** BEGIN DATASET CONTENT **

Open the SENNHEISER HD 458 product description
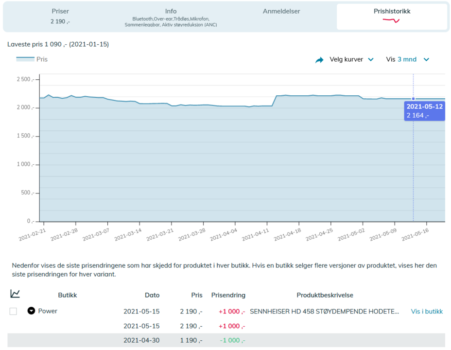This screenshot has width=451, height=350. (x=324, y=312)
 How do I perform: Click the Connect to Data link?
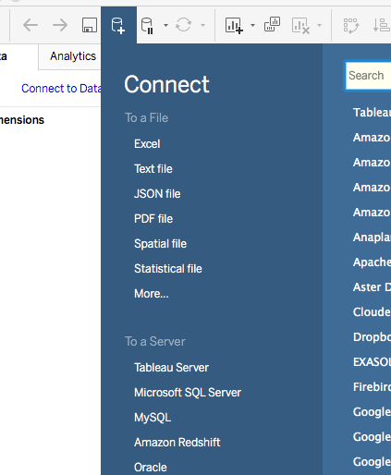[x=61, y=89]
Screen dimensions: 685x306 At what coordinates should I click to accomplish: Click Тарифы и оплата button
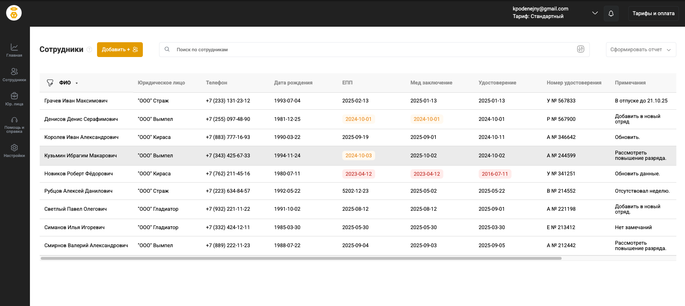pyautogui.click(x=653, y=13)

** END DATASET CONTENT **
** BEGIN DATASET CONTENT **

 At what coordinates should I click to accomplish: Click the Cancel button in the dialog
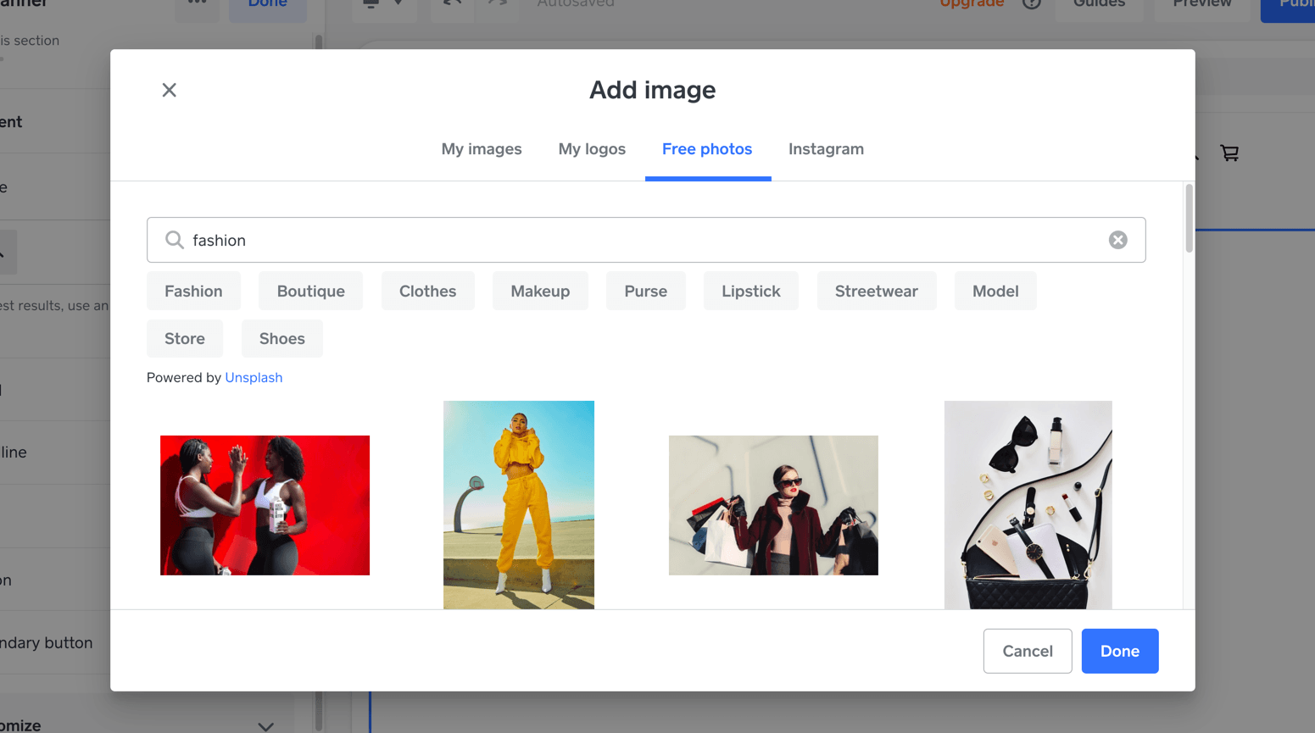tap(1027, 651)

** END DATASET CONTENT **
** BEGIN DATASET CONTENT **

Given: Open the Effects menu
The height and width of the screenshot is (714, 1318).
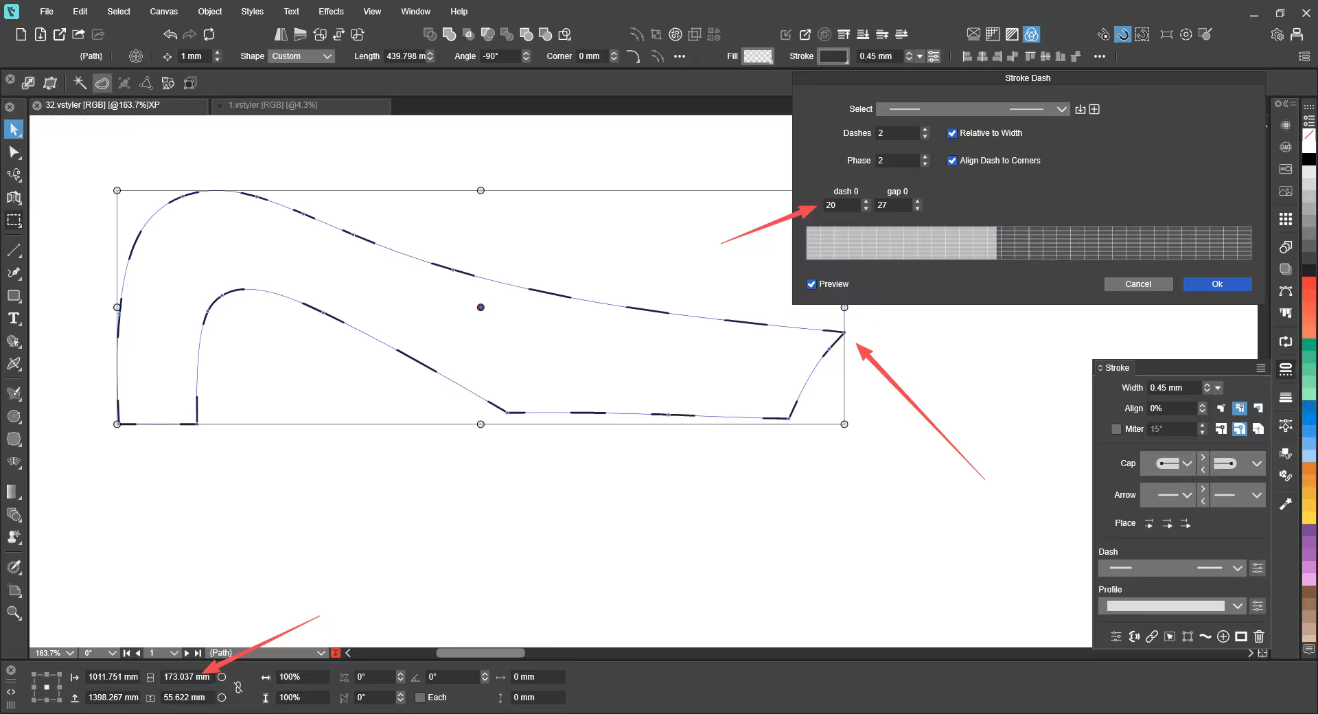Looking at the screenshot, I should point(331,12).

** END DATASET CONTENT **

### EXERCISE DIRECTIONS
Swap "product description" for "product page" and repeat only the lines of the material from the line with "Open the SENNHEISER" up to and including the line with "pyautogui.click(x=653, y=13)", changing nothing else. Leave the pictures out.

### SOLUTION FOR THIS PROBLEM
Open the SENNHEISER HD 458 product page
This screenshot has width=451, height=350. (x=324, y=312)
 How do I perform: Click the Connect to Data link?
[x=61, y=89]
Screen dimensions: 685x306 At what coordinates should I click to accomplish: Click Тарифы и оплата button
pyautogui.click(x=653, y=13)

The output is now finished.